Au commencement de leur vie, certains, et quelques-unes, ne comprennent pas tout de suite que « tout est lié » (sans mysticisme), et leur vie et l’atomisme de l’univers, et toutes les parties interreliées de la totalité sidérale, interdépendantes et dynamiques, et le « micro » et le « méga » ou le complexe, c’est-à-dire que chaque niveau de la réalité comporte ses propres lois visibles et invisibles, et que chacun de ses niveaux, pourtant interdépendants, n’a pas nécessairement d’incidences sur les niveaux inferieurs et supérieurs. « Principe d’incertitude » ou « d’incomplétude », dit-on savamment (Durkheim, 1895 + Heisenberg, 1927). Cette double totalité (physique et sociale-humaine) enchâssée se tient donc toute entière dans son... « secret ». — Sentir que notre petite vie particulière tient de la réalité de ces totalités à la fois cosmique et symbolico-sociale est un sentiment de pure joie qui traverse toute l’Humanité et se répand comme il peut.
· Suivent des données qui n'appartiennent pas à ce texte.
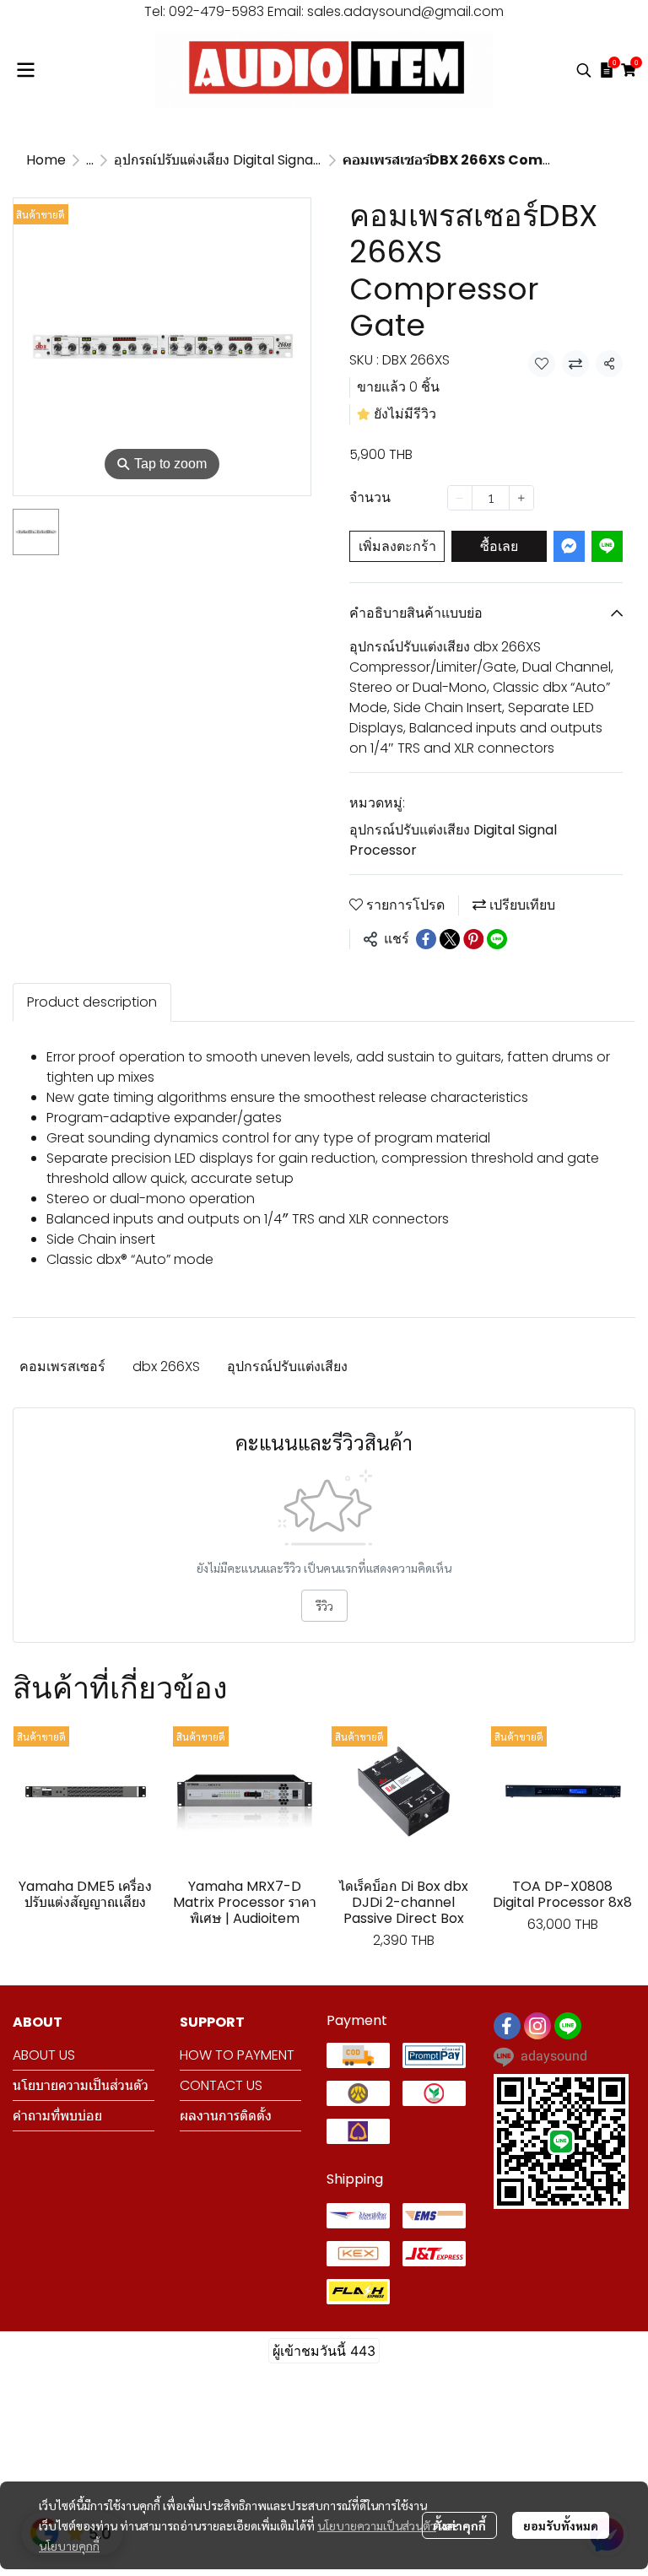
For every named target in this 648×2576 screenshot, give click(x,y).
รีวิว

Et c’est encore un antidépresseur fameux — contre le speed de notre modernité tardive (ou traversée du NAAMSS = nihilisme, anomie, angoisse, misère sexuelle et symbolique).

 

Rester tranquille est écouter la parole.

On parle depuis 50 ans d’« économie de l’attention » (Simon, 1971 ; Citton, 2014) — qu’on doit évidemment lire « économie de la tension », c’est-à-dire du speed, monstruosité des effets de l’économie sur la psyché —, parce que plus personne, à part quelques vieilles dames ou bibliothécaires ou sages ou libertaires, ne sait se poser sans électricité ni électronique (que je lis évidemment « électro-nique-ta-mère »). Le « marché de l’information et de l’attention » (considération, reconnaissance, publicité) est certes présent devant nous depuis longtemps, mais le marché global de l’information l’a rendu incommensurable ou disproportionné.
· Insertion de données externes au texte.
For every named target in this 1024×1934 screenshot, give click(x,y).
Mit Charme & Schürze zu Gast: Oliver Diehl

Que sommes-nous devenu.e.s, sinon des êtres sociaux speedés (nerveux, sybarites, méprisants et dépressifs), c’est-à-dire jetés dans la précipitation de nos souvenirs photographiques et des choses impérieuses à faire : To Do List du boulot, du ménage, des courses, de la cuisine, des travaux et de l’amour à faire vite fait... Fausseté de l’hédonisme consumériste et de la vie quotidienne réduite à la misère téléphonique ! Qu’en est-ce qu’On pense ?... Qu’en est-ce qu’On s’arrête pour penser ?... A la télé, vraiment, ou ivre sur la plage ou lors de Festivals spécialisés ?...
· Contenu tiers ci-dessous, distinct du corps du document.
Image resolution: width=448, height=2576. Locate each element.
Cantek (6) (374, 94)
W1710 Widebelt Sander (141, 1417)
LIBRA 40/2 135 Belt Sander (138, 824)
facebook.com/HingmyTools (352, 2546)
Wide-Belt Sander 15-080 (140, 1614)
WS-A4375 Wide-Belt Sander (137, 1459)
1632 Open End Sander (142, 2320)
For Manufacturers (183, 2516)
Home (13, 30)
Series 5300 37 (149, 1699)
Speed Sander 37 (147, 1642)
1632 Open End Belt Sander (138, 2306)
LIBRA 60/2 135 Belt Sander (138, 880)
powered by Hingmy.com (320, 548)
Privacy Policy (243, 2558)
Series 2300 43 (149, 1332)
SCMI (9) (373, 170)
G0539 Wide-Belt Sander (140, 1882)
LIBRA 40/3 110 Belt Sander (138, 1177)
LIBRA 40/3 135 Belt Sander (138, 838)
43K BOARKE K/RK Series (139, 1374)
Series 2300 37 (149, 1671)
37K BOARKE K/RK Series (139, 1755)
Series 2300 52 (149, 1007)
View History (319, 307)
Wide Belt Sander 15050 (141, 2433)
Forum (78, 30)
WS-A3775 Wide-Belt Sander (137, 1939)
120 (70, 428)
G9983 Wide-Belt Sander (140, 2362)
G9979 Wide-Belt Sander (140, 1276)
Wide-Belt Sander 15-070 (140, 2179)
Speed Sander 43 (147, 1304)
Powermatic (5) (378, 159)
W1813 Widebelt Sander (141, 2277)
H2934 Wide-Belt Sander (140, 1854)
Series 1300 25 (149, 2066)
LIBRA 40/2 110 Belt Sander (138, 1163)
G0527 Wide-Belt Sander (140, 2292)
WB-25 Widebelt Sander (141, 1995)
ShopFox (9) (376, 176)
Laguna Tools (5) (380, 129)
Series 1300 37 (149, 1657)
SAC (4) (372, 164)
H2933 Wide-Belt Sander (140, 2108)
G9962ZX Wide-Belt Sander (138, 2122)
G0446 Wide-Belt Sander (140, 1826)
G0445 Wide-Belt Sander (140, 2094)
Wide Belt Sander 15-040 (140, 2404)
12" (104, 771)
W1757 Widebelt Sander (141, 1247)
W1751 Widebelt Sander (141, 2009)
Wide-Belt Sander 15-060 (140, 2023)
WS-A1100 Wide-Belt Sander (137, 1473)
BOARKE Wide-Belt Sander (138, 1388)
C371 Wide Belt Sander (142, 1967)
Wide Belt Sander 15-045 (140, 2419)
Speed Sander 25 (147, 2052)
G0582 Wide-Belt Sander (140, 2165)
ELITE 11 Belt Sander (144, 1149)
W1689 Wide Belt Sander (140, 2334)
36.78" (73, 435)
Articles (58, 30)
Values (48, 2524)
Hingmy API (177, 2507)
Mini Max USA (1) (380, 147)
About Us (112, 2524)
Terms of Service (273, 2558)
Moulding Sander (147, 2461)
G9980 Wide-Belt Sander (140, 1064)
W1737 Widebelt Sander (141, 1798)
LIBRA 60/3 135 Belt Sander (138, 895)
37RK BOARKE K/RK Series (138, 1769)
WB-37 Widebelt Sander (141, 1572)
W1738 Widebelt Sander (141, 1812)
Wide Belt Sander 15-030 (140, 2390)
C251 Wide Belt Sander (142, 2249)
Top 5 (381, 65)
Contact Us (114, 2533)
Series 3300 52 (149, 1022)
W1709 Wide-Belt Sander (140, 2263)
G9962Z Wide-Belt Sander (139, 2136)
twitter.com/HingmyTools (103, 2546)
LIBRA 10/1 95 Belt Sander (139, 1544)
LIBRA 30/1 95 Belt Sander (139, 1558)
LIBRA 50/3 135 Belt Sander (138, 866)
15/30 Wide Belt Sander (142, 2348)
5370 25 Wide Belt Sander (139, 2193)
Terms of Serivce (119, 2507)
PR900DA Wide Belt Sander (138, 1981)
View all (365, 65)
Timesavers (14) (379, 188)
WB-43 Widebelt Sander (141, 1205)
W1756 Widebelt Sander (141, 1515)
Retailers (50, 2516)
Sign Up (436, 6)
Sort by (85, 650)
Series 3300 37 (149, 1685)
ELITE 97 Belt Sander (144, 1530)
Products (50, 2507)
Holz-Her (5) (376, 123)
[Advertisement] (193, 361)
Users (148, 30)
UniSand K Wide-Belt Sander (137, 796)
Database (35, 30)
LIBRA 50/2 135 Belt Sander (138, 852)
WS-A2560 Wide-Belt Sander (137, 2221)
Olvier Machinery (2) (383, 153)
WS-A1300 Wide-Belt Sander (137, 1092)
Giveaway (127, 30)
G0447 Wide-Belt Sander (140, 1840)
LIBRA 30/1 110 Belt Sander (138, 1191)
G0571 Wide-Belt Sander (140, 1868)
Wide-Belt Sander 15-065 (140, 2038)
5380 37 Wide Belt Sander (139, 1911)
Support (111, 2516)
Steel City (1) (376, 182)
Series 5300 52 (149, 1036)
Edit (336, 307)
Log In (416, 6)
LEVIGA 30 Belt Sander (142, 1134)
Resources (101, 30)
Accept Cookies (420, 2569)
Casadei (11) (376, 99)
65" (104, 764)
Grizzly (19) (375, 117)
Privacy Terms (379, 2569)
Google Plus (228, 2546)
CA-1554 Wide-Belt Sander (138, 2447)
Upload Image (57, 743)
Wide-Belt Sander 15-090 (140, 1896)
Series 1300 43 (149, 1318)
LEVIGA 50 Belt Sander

L’impossibilité pour certains, et quelques-unes, de ne pas « savoir s’arrêter », comme dirait mon père, de ne pas savoir rester un peu tranquille, sans s’agiter, et d’écouter ce que le monde a réellement à nous dire est le problème fondamental de la modernité tardive. Mais que vend-t-on à la jeunesse (INSEE, 12-25 ans), sinon toujours plus d’accélération encore, plus de speed et de capital érotique, pour sublimer tout ça, ou Thanatos, la mort, la guerre, pour oublier la pensée ?...

En Europe, on trouve cette écoute de l’incomplétude et de la parole chez les présocratiques et chez Pascal, Spinoza et Nietzsche avant Heidegger, et chez quelques-uns de l’École de Francfort. Le synonyme médian et moral de l’écoute de l’incomplétude et de la parole est l’humilité, voire la vertu, un gros mot aujourd’hui. (Sans commentaire, puisque j’écris constamment contre la démesure nihiliste de notre époque.)

 

 Apprendre est écouter l’incomplétude et la parole.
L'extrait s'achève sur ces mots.